Article

New school brings light to students in Lanao del Sur

Students of Ragayan Elementary School attended classes in bullet-ridden classrooms. But the construction of a new school has fueled their hope for a brighter future.

Protracted conflicts and constant displacement have disrupted young people's access to education in Mindanao, southern Philippines. The long-term repercussions of this for children and the community at large are barely reported.

Ragayan Elementary School in Butig town, Lanao del Sur province, was severely damaged in a conflict between government security forces and a non-state armed group in 2016. The school was destroyed, along with houses and farms in the two most severely affected villages (barangays) of Ragayan and Poctan.

Some 390 families (approximately 1,950 people) fled to Marawi City, but they were displaced again after a larger armed conflict devastated it in 2017. The conflict's impact on the remote municipality was somehow forgotten after the hostilities shifted to Marawi.

Since 2017, over 250 pupils and their teachers endured an unsafe space in Ragayan.

"It pained me because we get rained on while having classes," said Nor-jannah Nabil, a Grade 6 student.

"Whenever our teacher wrote on the blackboard, the raindrops would just erase her writings."

With only two functional classrooms from a previous six, the school had to group students in shifts, with kindergartners and 1st to 3rd graders in the mornings, and 4th to 6th graders in the afternoons.
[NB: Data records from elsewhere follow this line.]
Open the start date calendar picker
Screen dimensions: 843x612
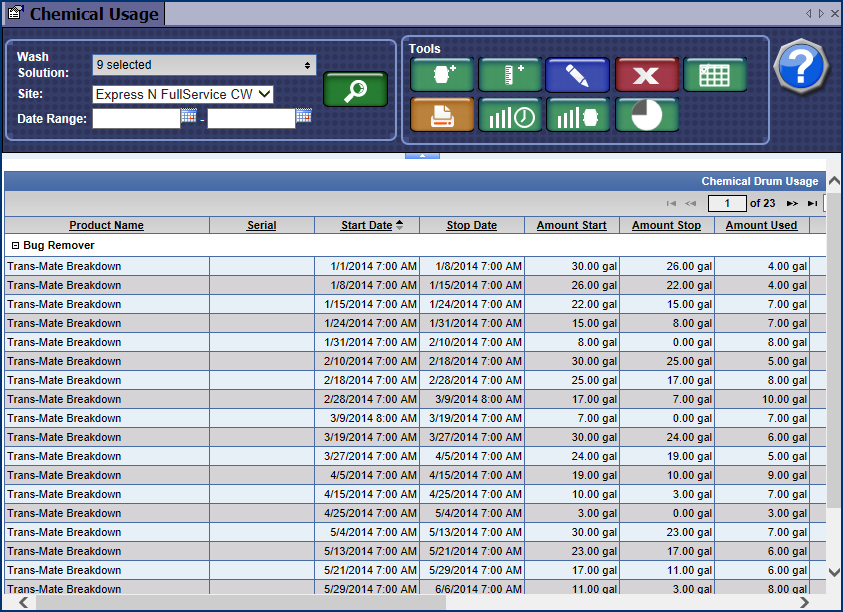(188, 117)
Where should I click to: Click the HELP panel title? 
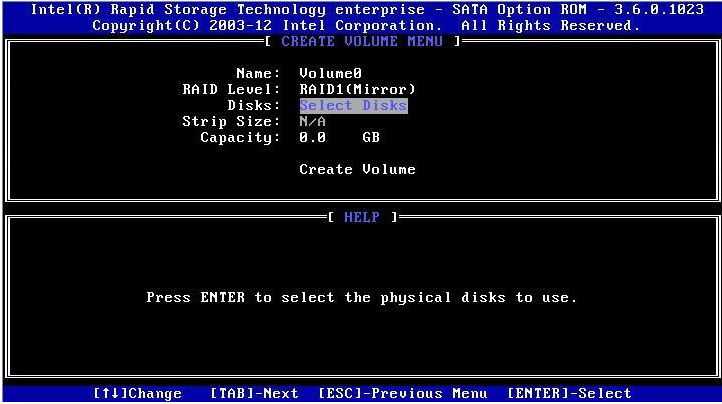tap(362, 217)
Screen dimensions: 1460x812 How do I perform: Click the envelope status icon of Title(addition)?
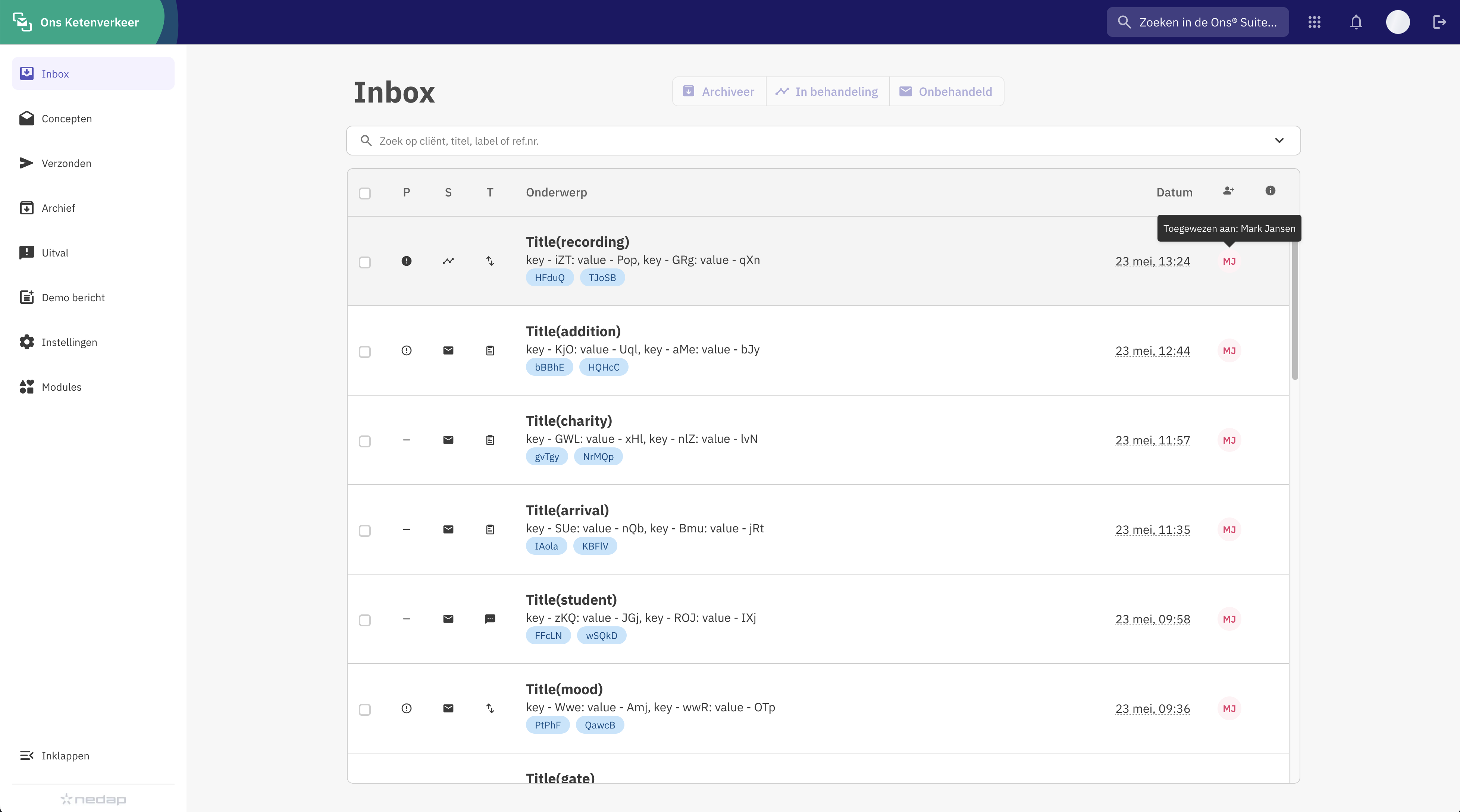[x=448, y=351]
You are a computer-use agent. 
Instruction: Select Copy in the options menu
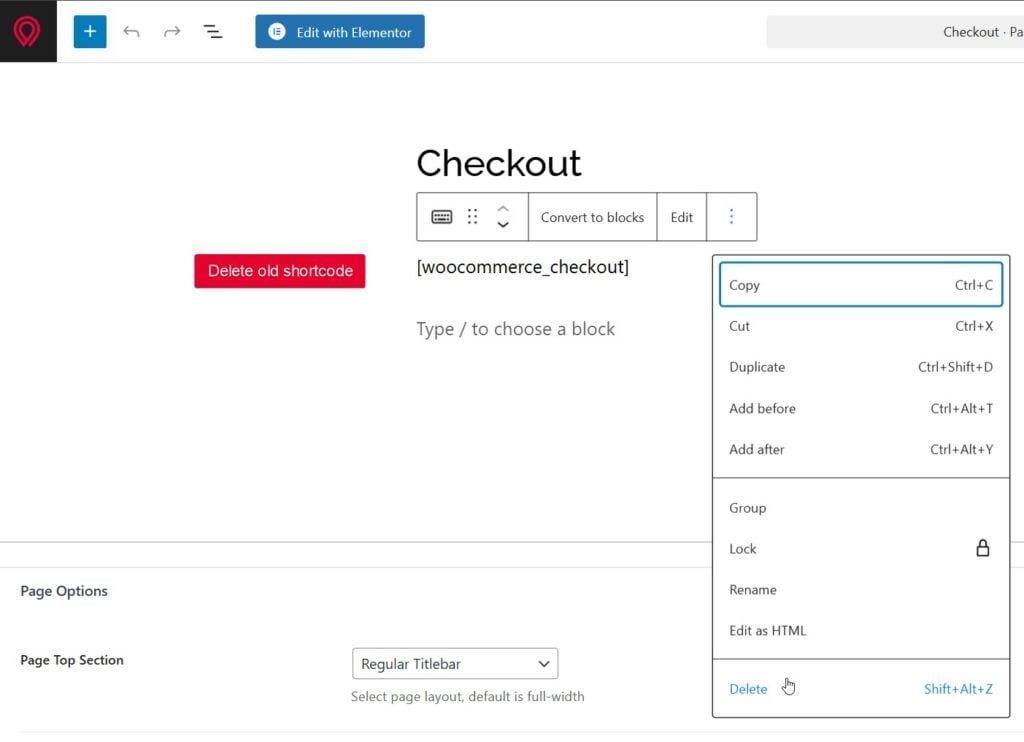(744, 285)
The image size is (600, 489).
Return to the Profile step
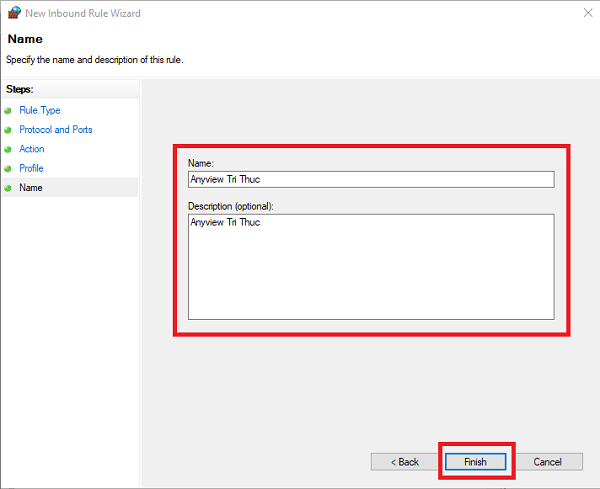(31, 168)
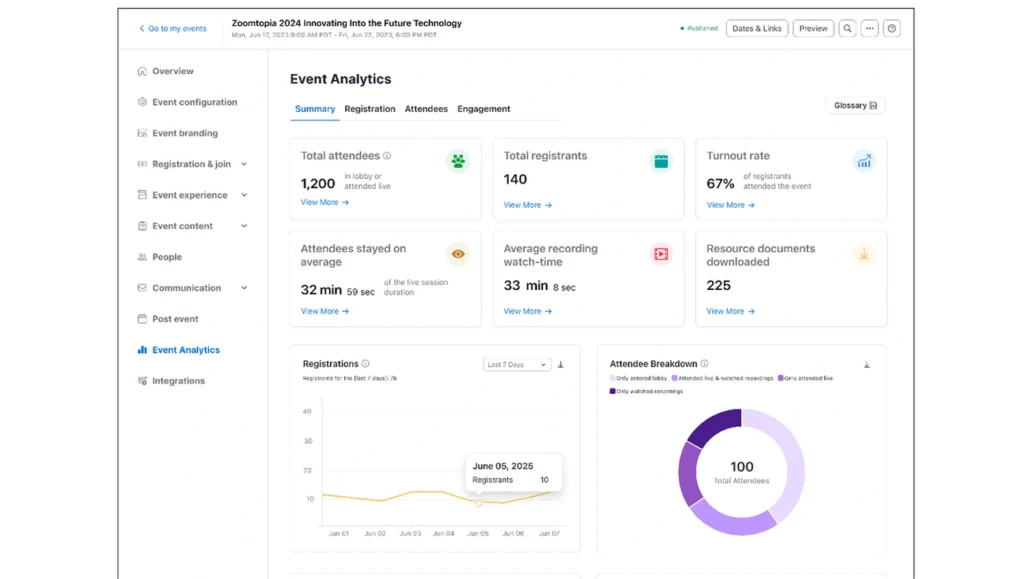The image size is (1024, 579).
Task: Open the Event Analytics sidebar icon
Action: coord(143,349)
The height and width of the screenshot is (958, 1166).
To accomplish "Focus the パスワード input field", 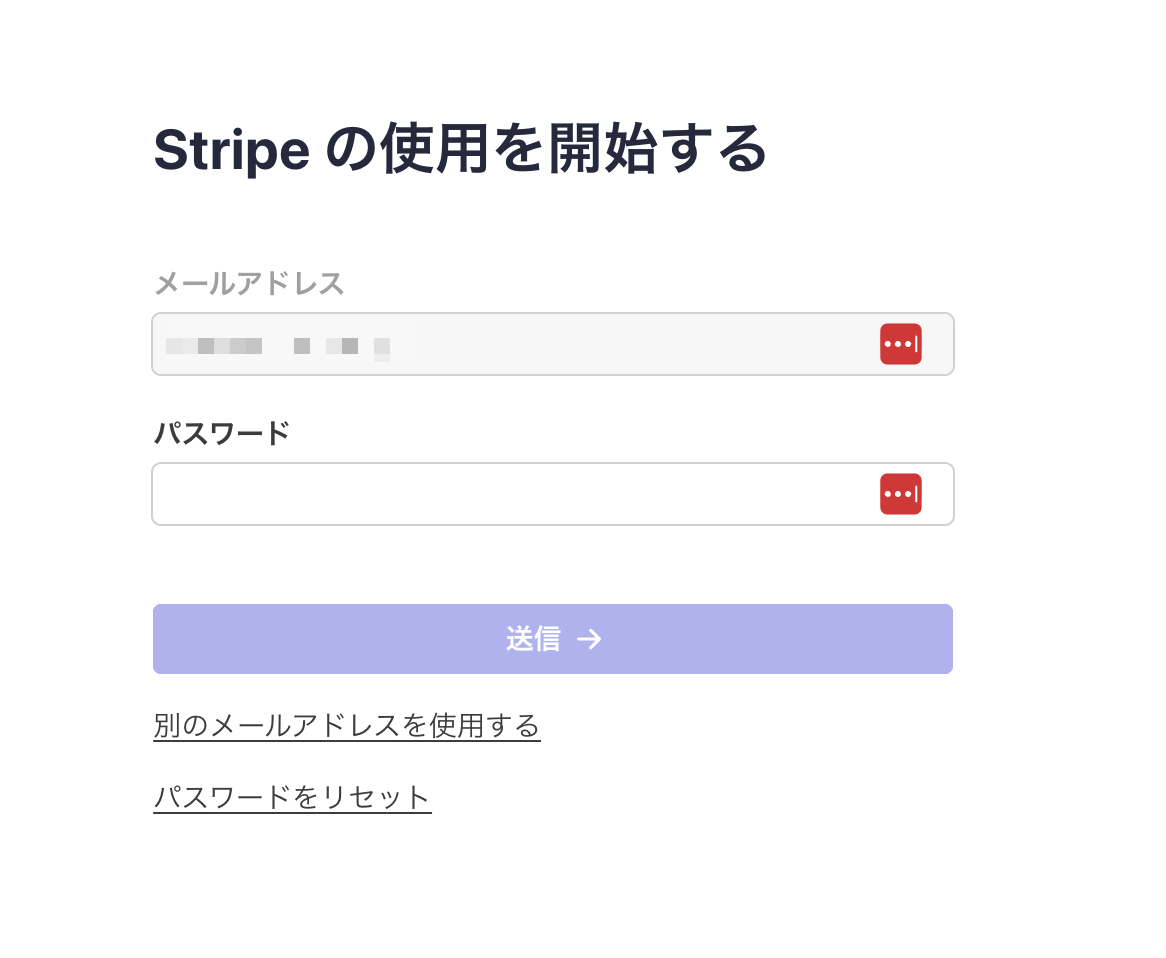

Photo from March 2020.

The International Committee of the Red Cross (ICRC), which has access to this town through the humanitarian aid it provided during the 2016 hostilities, sought in 2019 the support of the community and the ministry of education of the Bangsamoro Autonomous Region in Muslim Mindanao (BARMM) to help the pupils of Ragayan to have a conducive space to study.

The COVID-19 pandemic caused delays. After the easing of some restrictions, 90 members of the community finally managed to work together to build and complete the wooden temporary learning space by the end of September through ICRC's cash-for-work project.

 

With this project, the students now have a conducive space where they can study while the old and bullet-riddled buildings will be demolished and rebuilt into permanent classrooms complying with the standards of the Department of Education.

Today, due to restrictions for face-to-face learning, Ragayan's pupils are unable to use the new space and are staying home to study through modules and two-way radio, with the support of their dedicated teachers and parents.